Wang Y(1), Yang C(2), Nie Y(3), Li Y(4), Tian X(5).
Author information:
(1)Faculty of Materials Science and Chemistry, China University of Geosciences, Wuhan, 430078, China. Electronic address: [Email]
(2)Faculty of Materials Science and Chemistry, China University of Geosciences, Wuhan, 430078, China. Electronic address: [Email]
(3)Faculty of Materials Science and Chemistry, China University of Geosciences, Wuhan, 430078, China. Electronic address: [Email]
(4)Faculty of Materials Science and Chemistry, China University of Geosciences, Wuhan, 430078, China. Electronic address: [Email]

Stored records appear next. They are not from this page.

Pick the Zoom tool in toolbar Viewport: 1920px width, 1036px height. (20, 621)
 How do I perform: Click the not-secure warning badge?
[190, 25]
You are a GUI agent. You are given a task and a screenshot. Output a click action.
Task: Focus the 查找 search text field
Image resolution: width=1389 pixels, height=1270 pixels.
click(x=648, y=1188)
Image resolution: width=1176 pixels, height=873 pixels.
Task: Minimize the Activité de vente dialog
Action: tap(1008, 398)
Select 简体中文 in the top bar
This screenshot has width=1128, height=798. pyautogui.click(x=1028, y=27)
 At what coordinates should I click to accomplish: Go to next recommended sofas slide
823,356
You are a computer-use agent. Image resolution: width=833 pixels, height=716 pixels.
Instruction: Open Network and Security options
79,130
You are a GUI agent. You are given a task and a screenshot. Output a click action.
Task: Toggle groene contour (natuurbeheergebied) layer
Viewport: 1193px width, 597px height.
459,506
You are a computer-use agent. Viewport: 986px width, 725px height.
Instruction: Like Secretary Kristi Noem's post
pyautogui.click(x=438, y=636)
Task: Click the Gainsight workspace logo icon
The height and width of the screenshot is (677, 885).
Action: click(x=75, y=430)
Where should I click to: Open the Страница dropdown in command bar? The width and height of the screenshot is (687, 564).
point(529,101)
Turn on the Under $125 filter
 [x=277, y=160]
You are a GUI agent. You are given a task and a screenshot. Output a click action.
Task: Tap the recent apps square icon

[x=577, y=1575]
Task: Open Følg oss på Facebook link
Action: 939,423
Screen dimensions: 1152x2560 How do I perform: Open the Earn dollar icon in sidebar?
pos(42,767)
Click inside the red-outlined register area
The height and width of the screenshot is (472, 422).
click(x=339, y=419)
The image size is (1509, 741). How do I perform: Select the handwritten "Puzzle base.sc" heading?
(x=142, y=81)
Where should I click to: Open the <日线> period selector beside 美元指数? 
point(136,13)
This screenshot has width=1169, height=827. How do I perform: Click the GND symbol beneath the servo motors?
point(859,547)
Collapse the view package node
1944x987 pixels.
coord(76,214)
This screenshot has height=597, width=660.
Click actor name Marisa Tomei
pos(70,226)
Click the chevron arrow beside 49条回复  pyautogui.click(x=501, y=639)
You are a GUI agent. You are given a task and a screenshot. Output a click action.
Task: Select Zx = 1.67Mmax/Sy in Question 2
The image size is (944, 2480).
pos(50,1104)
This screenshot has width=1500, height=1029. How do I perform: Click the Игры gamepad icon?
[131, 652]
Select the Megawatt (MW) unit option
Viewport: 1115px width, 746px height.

(5)Faculty of Materials Science and Chemistry, China University of Geosciences, Wuhan, 430078, China. Electronic address: [Email]

Abstract

An analytical challenge that arises in environmental and food analysis is to quantify heterogeneous nanoparticles especially in polydisperse and complex samples. The method stated herein based on the reinjection asymmetrical flow field-flow fractionation (AF4 × AF4) coupled with inductively coupled plasma-mass spectrometer (ICP-MS) and statistical deconvolution allowed for identifying the molecular weight (Mw) and selenium abundance of the low Mw protein fractions (ca. < 132 kDa) in an unknown and complex sample (e.g., selenium-rich soybean protein isolates (Se-SPI)). A non-linear decay crossflow program was also developed to get better resolution and shorter elution time for both low and high Mw components. The concept of the reinjection method was based on the excellent ability for reducing sample complexity regarding the size fractionation, and peak reproducibility under the identical conditions of AF4 system. The standard protein mixture was used as a proof-of-principle sample. The results showed the underlying peaks predicted by the reinjection method were agreed with the separation result using the standard mixture (the relative standard deviation of peak locations < 1%), which indicated the reinjection method could provide an accurate assessment of the underlying peak number and location, and was promising to minimize the overfitting problem for statistic deconvolution. Interestingly, significant differences of Se abundance in protein fractions were observed in the low Mw range for Se-SPI, ranging from 0.28 to 1.66 cps/V with the Mw ranging from 13.75 kDa to 104.17 kDa, which indicated significant differences in the ability of binding Se for these selenium-rich proteins in Se-SPI.